• [Problem to work on] Return only the lines running from the one that contains "Select the Amazon Drive option" through the end of the entries, exactly, both ends included. Omit pictures.

[Exercise input Boundary: Start]

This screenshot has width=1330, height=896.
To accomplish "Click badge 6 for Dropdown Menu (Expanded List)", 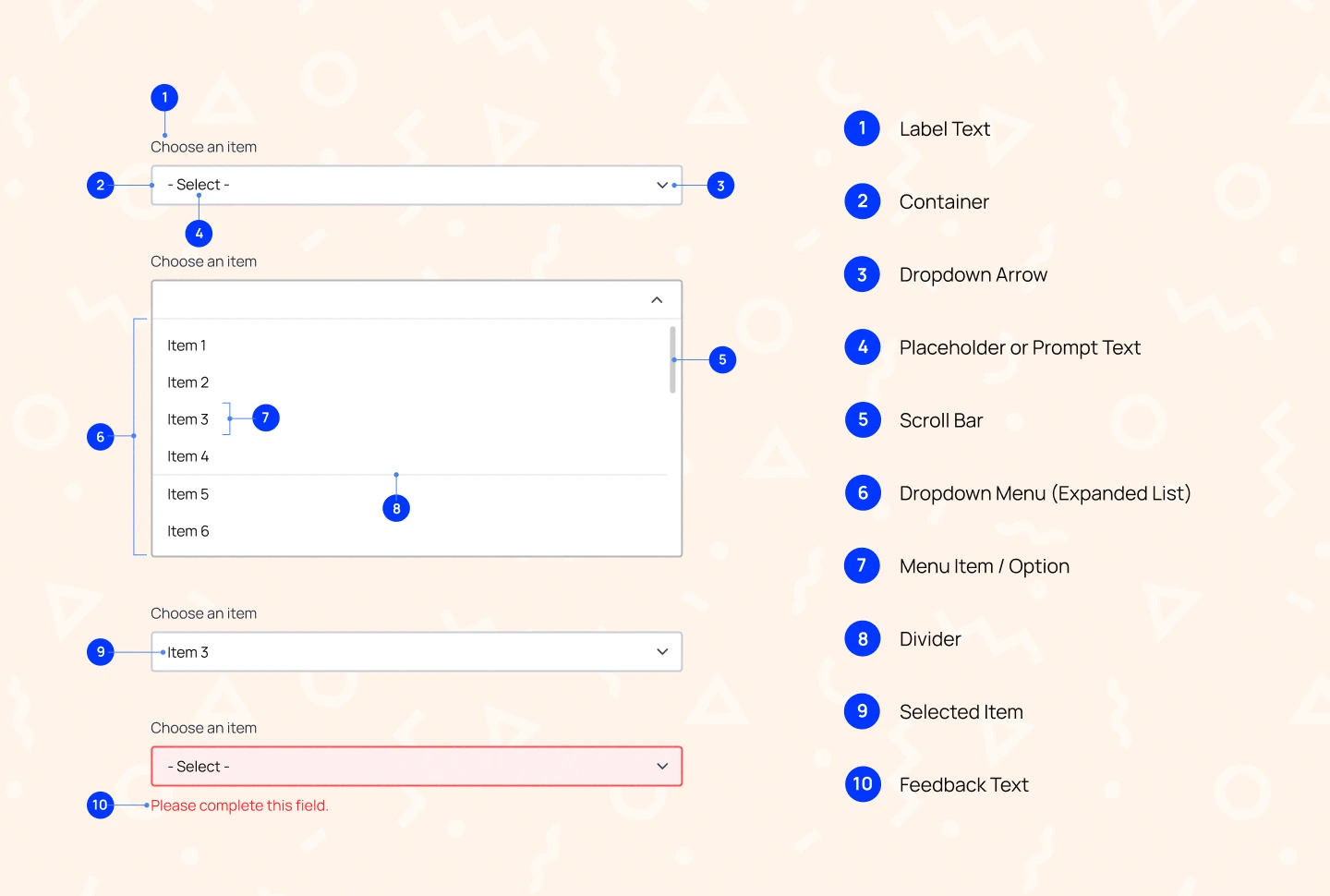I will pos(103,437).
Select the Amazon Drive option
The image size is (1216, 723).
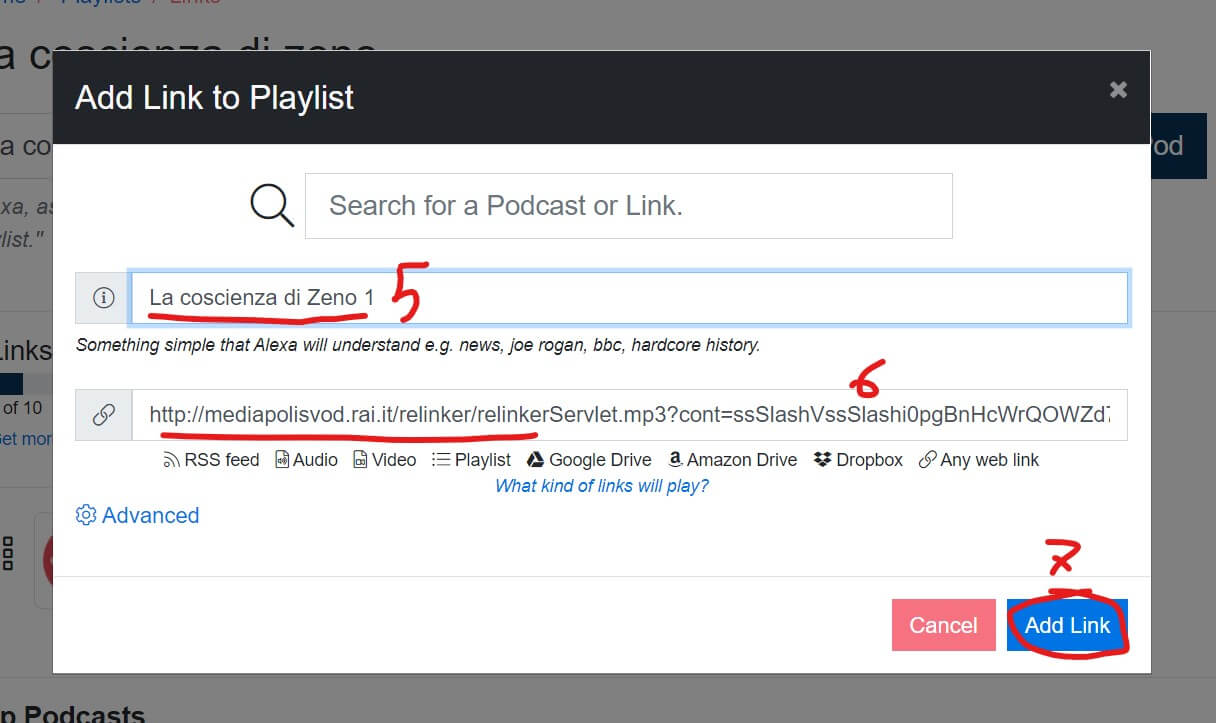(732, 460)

[Exercise input Boundary: End]

• [Exercise result]
Select the Amazon Drive option
The image size is (1216, 723).
(732, 460)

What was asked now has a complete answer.